HarperCollins Publishers
December 2017
Paperback, $27.99
Reviewed by Natalie Salvo

Non-Fiction / Sociology & Anthropology / Death & Dying


Dying is something we will all experience some day. But for many of us the very act is something that is quite mysterious. It’s also assumed by many to be a painful and dreadful occurrence. Enter Kathryn Mannix, a consultant in palliative medicine and a doctor who has been working with the dying for several decades. In her debut book, With the End in Mind, she draws together some poignant and fascinating stories from her former patients and some experiences that we all can learn from.

It may seem odd that, after half a lifetime of keeping company with the dying, anyone should wish to spend even more time immersed in telling their stories. It may even seem presumptuous to offer those stories in the hope that readers will choose to accompany dying strangers across the pages. And yet that is what this book sets out to do…
In the main, I am offering the reader my eyes and ears, my seat at the bedside, my place in the conversations, and my perspective on events. Where there are lessons for us, these are the gifts of the people whose stories are collected here. Where there are mistakes, they are entirely my own.
It’s time to talk about dying. This is my way of promoting the conversation.

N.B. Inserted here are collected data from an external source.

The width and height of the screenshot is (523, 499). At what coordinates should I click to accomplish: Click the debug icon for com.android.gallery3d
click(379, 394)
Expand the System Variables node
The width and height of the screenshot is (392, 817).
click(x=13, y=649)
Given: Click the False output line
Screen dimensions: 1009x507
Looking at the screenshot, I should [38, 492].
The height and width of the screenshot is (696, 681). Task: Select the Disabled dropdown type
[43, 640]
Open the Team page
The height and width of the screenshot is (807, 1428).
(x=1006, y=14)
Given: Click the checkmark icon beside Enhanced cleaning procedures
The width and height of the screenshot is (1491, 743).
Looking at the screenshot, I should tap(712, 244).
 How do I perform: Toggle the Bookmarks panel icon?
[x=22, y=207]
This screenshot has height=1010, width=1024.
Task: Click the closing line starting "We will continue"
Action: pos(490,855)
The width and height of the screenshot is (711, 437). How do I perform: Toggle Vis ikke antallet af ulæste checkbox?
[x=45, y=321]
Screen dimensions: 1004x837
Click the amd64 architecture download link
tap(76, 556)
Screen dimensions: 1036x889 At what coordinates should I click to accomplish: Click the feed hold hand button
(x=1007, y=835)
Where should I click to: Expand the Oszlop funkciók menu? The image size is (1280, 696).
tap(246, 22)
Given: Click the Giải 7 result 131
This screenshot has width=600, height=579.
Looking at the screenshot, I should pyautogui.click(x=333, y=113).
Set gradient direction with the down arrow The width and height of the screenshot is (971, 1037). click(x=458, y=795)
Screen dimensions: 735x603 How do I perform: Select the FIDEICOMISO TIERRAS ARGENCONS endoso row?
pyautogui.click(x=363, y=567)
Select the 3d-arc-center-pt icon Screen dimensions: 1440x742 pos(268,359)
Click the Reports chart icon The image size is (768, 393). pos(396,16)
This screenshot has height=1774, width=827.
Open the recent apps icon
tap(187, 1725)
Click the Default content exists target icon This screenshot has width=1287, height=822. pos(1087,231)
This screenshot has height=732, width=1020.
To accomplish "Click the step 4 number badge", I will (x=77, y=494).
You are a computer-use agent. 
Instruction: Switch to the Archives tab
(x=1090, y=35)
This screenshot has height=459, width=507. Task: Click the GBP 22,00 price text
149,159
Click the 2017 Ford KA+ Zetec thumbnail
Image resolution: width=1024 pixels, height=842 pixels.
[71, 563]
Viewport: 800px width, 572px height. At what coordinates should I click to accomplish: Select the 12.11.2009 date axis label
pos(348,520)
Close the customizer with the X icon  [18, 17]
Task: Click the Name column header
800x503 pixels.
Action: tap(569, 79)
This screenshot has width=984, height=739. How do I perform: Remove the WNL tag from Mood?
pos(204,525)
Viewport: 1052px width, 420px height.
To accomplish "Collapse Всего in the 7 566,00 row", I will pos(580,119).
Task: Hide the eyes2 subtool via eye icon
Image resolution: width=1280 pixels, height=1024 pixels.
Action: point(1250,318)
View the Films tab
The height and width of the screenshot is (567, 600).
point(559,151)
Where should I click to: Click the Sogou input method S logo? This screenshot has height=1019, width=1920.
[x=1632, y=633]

Some readers may be unfamiliar with palliative care, a speciality discipline in medicine often provided in a hospice or the patient’s own home where the emphasis is not on curing a disease as the patients are at a point where they are considered incurable. Instead the work of the palliative team is to provide support to patients in order to help alleviate their symptoms and to maximise their quality of life through things like pain management and mental services like Cognitive Behaviour Therapy (CBT) to ease feelings of emotional distress, anxiety, depression and hopelessness. It is quite reassuring and illuminating to learn more about the palliative care process because while it may be common knowledge to medical practitioners, a lot of it can be seem alien and unknown to the general public.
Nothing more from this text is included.